Hormonal substitution for the prevention of incontinence has not yet been performed. Based on current observations, estrogens should be used [56,57] The usual aspects of conducting HRT must be considered. Uncertainties remain regarding dosage, the mode of application and ultimately the choice of ovarian steroids. This should be investigated in randomized trials which take several years. In the meantime, until the results of these studies are available, patients should nevertheless be offered a local (vaginal) treatment with estrogens. The biological effects of estrogen treatment can be controlled by vaginal smears during regular patient check-ups [57]. Clinical symptoms of UUI can be documented in simple questions (“what do you do after an urge sensation during the news when you want to see the weather forecast?”). 

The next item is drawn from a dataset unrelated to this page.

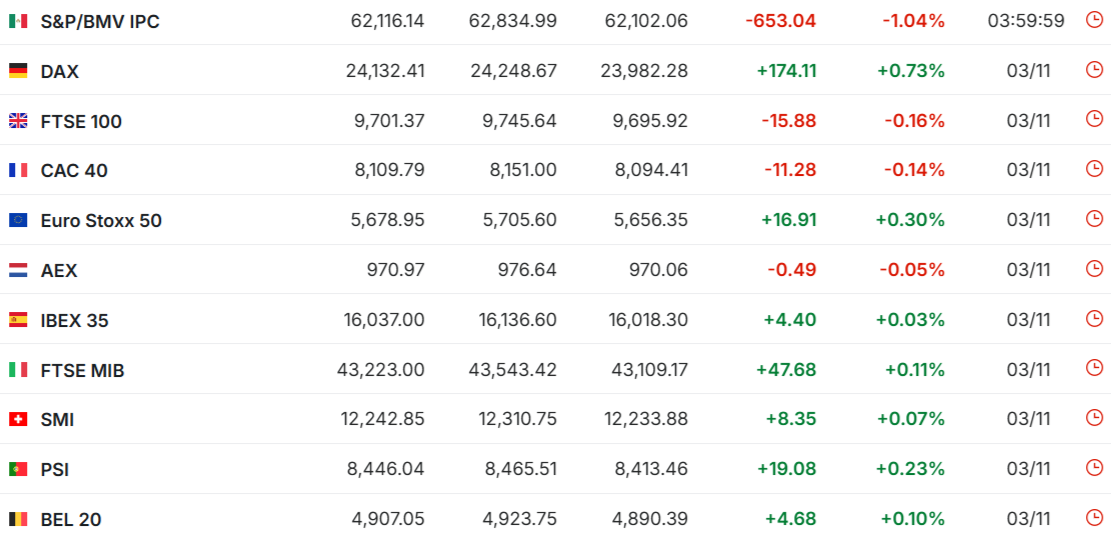
Task: Click the clock icon for FTSE 100
Action: coord(1093,120)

The prevention of incontinence would be invaluable. A possible "incontinence prophylaxis" would be a new extension of gynecological-endocrinological therapy. Thus, urinary incontinence extends from the reactive-surgical treatment spectrum of gynecology into the preventive-hormonal spectrum of gynecological endocrinology. Several clinical studies will be necessary in the future. Overall, these insights present promising perspectives and tasks for the fields of gynecological urology and especially of gynecological endocrinology in future.

Conclusion

Urinary incontinence (UI) is a genetically predisposed disorder. It follows a symptomatically and chronological sequence starting with stress urinary incontinence (SUI) leading to urgency urinary incontinence (UUI) after menopause. 

That pathogenesis is hypothetically caused by the decline of estrogen levels during the pre-, peri- and postmenopausal phases of life. Urinary incontinence is based on the uncontrolled loss of urine through the meatus internus of the bladder. The meatus is the lower angle of the trigone of the bladder, the area between the orifices of the ureters and the meatus internus of the urethra. The trigone is the only part of the bladder which expresses estrogen receptors (ER), indicating that estrogen is needed for the physiological function of the trigone. This physiological function is elasticity in order to stretch that part of the bladder during filling and to contract at the meatus when stress is exerted.

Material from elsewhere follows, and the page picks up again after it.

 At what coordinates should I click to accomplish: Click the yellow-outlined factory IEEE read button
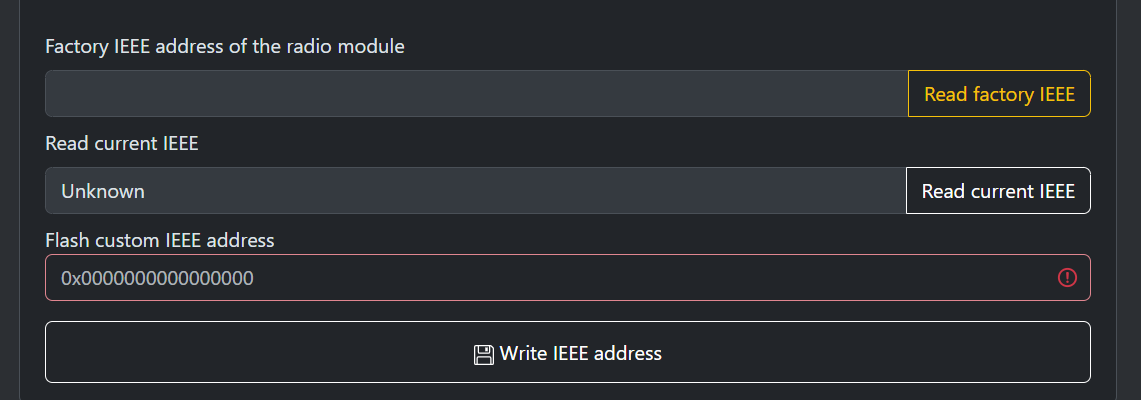click(999, 94)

With decreasing estrogen levels, the elasticity diminishes what leads to laxity or shrinkage of the estrogen responsive tissues. 

Furthermore, when the bladder fills, the trigone continuously loses its elasticity leading to an ever-shorter interval between urgency and urine loss. 

The clinical consequence is uncontrolled loss of urine after the urge sensation (UUI). 

UUI can surgically be cured by the standardized replacement of the lax USL by laCESA or laVASA and the replacement of the PUL by a TOT 8/4. However, the continence rates decrease significantly after menopause during each decade thereafter. That indicates that the postmenopausal hypoestrogenic tissue remodelling probably at the trigone cannot be reversed by these surgical procedures anymore.

It was an important observation that patients who had a previous hormone replacement therapy (HRT) starting before menopause developed UUI only when they stopped HRT. Therefore, early estrogen substitution can probably prevent the tissue remodelling leading to UUI. 

HRT should start at the same age as SUI started in the mother. HRT should be continued lifelong. The methods of application, preparation, or dosage of the estrogen should be studied in future clinical trials by gynecological endocrinologists.

Acknowledgments

The authors thank Dr. Ludwig, who, together with Dr. Morgenstern, developed and performed the laparoscopic surgical techniques (laCESA, laVASA). The authors also thank Ms. E. Neumann for data documentation and her always open ears for all the wishes and concerns of the patients.

Conflict of Interest:

W. Jäger states that there is no conflict of interest regarding the claims made in the manuscript. He receives licensing fees for the structures.

Compliance with Ethical Guidelines

All our studies had been approved by the Ethics Committee of the University of Köln.